“Effect of Repeated Low-Level Red Light on Myopia Prevention Among Children in China With Premyopia: A Randomized Clinical Trial”, Xiangui He, Jingjing Wang, Zhuoting Zhu, Kaidi Xiang, Xinzi Zhang, Bo Zhang, Jun Chen, Jinliuxing Yang, Linlin Du, Chunjin Niu, Mei Leng, Jiannan Huang, Kun Liu, Haidong Zou, Mingguang He, Xun Xu2023-04-26 ()⁠:

Question: Does a repeated low-level red-light (RLRL) intervention prevent incident myopia among children with premyopia?

Findings: In this randomized clinical trial including 278 school-aged children with premyopia, the incidence of myopia was lower among children receiving RLRL therapy than among controls.

Meaning: Exposure to RLRL is a novel and effective intervention for myopia prevention among children with premyopia, with good user acceptability and safety.


Importance: Myopia is a global concern, but effective prevention measures remain limited. Premyopia is a refractive state in which children are at higher risk of myopia, meriting preventive interventions.

Objective: To assess the efficacy and safety of a repeated low-level red-light (RLRL) intervention in preventing incident myopia among children with premyopia.

Design, Setting, & Participants: This was a 12-month, parallel-group, school-based randomized clinical trial conducted in 10 primary schools in Shanghai, China. A total of 139 children with premyopia (defined as cycloplegic spherical equivalence refraction [SER] of −0.50–0.50 diopter (D) in the more myopic eye and having at least 1 parent with SER ≤−3.00 D) in grades 1–4 were enrolled between April 1, 2021, and June 30, 2021; the trial was completed August 31, 2022.

Interventions: Children were randomly assigned to 2 groups after grade stratification. Children in the intervention group received RLRL therapy twice per day, 5 days per week, with each session lasting 3 minutes. The intervention was conducted at school during semesters and at home during winter and summer vacations. Children in the control group continued usual activities.

Main Outcomes & Measures: The primary outcome was the 12-month incidence rate of myopia (defined as SER ≤−0.50 D). Secondary outcomes included the changes in SER, axial length, vision function, and optical coherence tomography scan results over 12 months. Data from the more myopic eyes were analyzed. Outcomes were analyzed by means of an intention-to-treat method and per-protocol method. The intention-to-treat analysis included participants in both groups at baseline, while the per-protocol analysis included participants in the control group and those in the intervention group who were able to continue the intervention without interruption by the COVID-19 pandemic.

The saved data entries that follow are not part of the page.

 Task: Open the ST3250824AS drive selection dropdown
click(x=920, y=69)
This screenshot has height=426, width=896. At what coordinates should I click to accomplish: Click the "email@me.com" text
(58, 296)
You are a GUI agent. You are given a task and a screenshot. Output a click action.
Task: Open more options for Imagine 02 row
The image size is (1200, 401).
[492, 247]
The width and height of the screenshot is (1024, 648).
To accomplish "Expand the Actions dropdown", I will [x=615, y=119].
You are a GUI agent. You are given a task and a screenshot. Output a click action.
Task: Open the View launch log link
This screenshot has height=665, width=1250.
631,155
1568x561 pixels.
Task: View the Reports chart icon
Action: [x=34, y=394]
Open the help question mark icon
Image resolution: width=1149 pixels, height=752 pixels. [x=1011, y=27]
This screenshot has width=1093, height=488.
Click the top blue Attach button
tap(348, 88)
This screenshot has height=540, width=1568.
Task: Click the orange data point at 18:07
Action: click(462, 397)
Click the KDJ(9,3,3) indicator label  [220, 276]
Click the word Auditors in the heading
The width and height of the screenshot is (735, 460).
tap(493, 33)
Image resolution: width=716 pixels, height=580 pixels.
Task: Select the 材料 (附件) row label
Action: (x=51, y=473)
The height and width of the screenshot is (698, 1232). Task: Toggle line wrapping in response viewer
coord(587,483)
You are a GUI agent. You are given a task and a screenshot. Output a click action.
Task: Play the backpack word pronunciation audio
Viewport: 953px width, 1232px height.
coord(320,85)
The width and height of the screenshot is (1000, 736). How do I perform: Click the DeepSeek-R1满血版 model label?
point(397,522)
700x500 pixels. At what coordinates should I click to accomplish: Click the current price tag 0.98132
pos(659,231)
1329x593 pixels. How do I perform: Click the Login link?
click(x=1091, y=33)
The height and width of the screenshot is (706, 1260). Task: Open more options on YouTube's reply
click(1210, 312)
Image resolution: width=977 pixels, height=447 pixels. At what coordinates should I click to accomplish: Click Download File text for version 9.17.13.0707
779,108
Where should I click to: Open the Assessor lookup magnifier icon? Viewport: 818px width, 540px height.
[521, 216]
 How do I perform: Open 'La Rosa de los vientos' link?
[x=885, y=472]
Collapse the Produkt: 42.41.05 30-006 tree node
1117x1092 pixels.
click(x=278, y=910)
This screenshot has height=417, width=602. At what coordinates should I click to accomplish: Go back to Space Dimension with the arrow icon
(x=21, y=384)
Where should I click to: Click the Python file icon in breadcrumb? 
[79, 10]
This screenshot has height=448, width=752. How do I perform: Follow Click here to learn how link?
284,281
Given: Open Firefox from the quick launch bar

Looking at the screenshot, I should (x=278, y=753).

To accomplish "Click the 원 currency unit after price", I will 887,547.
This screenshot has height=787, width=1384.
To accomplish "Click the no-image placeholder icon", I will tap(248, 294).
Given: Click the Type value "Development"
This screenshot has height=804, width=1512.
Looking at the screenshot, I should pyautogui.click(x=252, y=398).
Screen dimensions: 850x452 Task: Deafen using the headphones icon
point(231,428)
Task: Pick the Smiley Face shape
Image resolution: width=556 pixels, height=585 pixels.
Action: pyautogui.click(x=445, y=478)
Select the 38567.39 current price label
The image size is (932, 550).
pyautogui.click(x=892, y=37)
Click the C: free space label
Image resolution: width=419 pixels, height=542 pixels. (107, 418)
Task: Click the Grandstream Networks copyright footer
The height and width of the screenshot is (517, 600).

Results: There were 139 children (mean [SD] age, 8.3 [1.1] years; 71 boys [51.1%]) in the intervention group and 139 children (mean [SD] age, 8.3 [1.1] years; 68 boys [48.9%]) in the control group. The 12-month incidence of myopia was 40.8% (49⁄120) in the intervention group and 61.3% (68⁄111) in the control group, a relative 33.4% reduction in incidence. For children in the intervention group who did not have treatment interruption secondary to the COVID-19 pandemic, the incidence was 28.1% (9⁄32), a relative 54.1% reduction in incidence. The RLRL intervention statistically-significantly reduced the myopic shifts in terms of axial length and SER compared with the control group (mean [SD] axial length, 0.30 [0.27] mm vs 0.47 [0.25] mm; difference, 0.17 mm [95% CI, 0.11–0.23 mm]; mean [SD] SER, −0.35 [0.54] D vs −0.76 [0.60] D; difference, −0.41 D [95% CI, −0.56 to −0.26 D]). No visual acuity or structural damage was noted on optical coherence tomography scans in the intervention group.

Conclusions & Relevance: In this randomized clinical trial, RLRL therapy was a novel and effective intervention for myopia prevention, with good user acceptability and up to 54.1% reduction in incident myopia within 12 months among children with premyopia.

Trial Registration: ClinicalTrials.gov Identifier: NCT04825769.

…(1) Input power <100VA, input voltage: AC10V-240V, 50Hz/60Hz 版本号 8 : 2.0,20200120 版 (2) Low-level single-wavelength red-light wavelength: 650nm±10nm (3) Diameter of low-level single-wavelength red-light cursor: 7mm±3mm, spot at the observation port: 10mm ± 2mm (4) Light source output power: 2.0mW±0.5mW; At a distance of 100mm: 1.07–1.42mw

…the intervention group are treated with the intervention instrument twice a day from Monday to Friday, 3 minutes each time, with an interval of at least 4 hours (morning break before school and afternoon break before school), under the supervision of the school teacher/coordinator in addition to routine study and life. All children have a unique corresponding personal account and password. They need to swipe the card and log in the system for verification before starting the intervention device…the optical energy will stop automatically after 3 minutes of use, leave the blue eye patch, close your eyes and rest for 3–5 minutes until the light spots before your eyes disappear.